AI energy consumption is becoming a major topic due to the colossal amounts of energy needed to use Google, talk to Siri, or ask ChatGPT to do something.
One study estimates that by 2027, AI energy consumption will equal the amount of energy it takes to power Argentina or Sweden.
A single ChatGPT prompt is estimated to consume, on average, as much energy as forty mobile phone charges.
Despite this, the research community and the industry have yet to make the development of AI models that are energy efficient and more climate-friendly the focus, according to computer science researchers at the University of Copenhagen.
Why is AI energy consumption so big?
Training AI models consumes a lot of energy and thereby emits a lot of CO2e. This is due to the intensive computations performed while training a model, typically run on powerful computers.
AI energy consumption is particularly prominent for large models, like the language model behind ChatGPT.
AI tasks are often processed in data centres, which demand significant amounts of power to keep computers running and cool.
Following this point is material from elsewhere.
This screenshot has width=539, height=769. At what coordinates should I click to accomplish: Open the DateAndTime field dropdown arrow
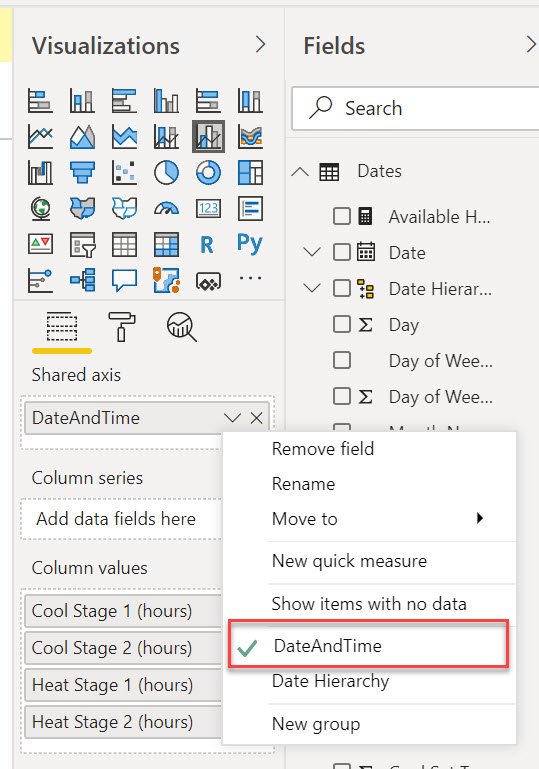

The energy source for these centres, which may rely on fossil fuels, influences their carbon footprint.
Assistant Professor Raghavendra Selvan from Copenhagen’s Department of Computer Science explained: “Today, developers are narrowly focused on building AI models that are effective in terms of the accuracy of their results.
“As a result, AI models are often inefficient in terms of energy consumption.”
But the new study, of which he and computer science student Pedram Bakhtiarifard are two of the authors, demonstrates that it is easy to curb a great deal of AI energy consumption without compromising its precision.
Reducing the climate impact of AI
In their study, the researchers calculated the energy it takes to train more than 400,000 convolutional neural network-type AI models – this was done without actually training all these models.
Based on the calculations, the researchers present a benchmark collection of AI models that use less energy to solve a given task but which perform at approximately the same level.
The study shows that by opting for other types of models or by adjusting models, AI energy consumption can be reduced by 70-80% during the training and deployment phase, with only a 1% or less decrease in performance.
Pedram Bakhtiarifard said: “The recipes describe not just the performance of different algorithms but also how energy efficient they are.
“By swapping one ingredient with another in a model’s design, one can often achieve the same result. So now, practitioners can choose the model they want based on both performance and energy consumption without needing to train each model first.”
Ensuring sustainable and responsible AI development
The researchers stress that in some fields, like self-driving cars or certain areas of medicine, model precision can be critical for safety.
It is important not to compromise on performance. However, this shouldn’t be a deterrence to strive for high energy efficiency in other domains.
Selvan concluded: “AI has amazing potential. But if we are to ensure sustainable and responsible AI development, we need a more holistic approach that considers not only model performance but also climate impact.
“Here, we show that it is possible to find a better trade-off. When models are developed for different tasks, AI energy efficiency ought to be a fixed criterion – just as it is standard in many other industries.”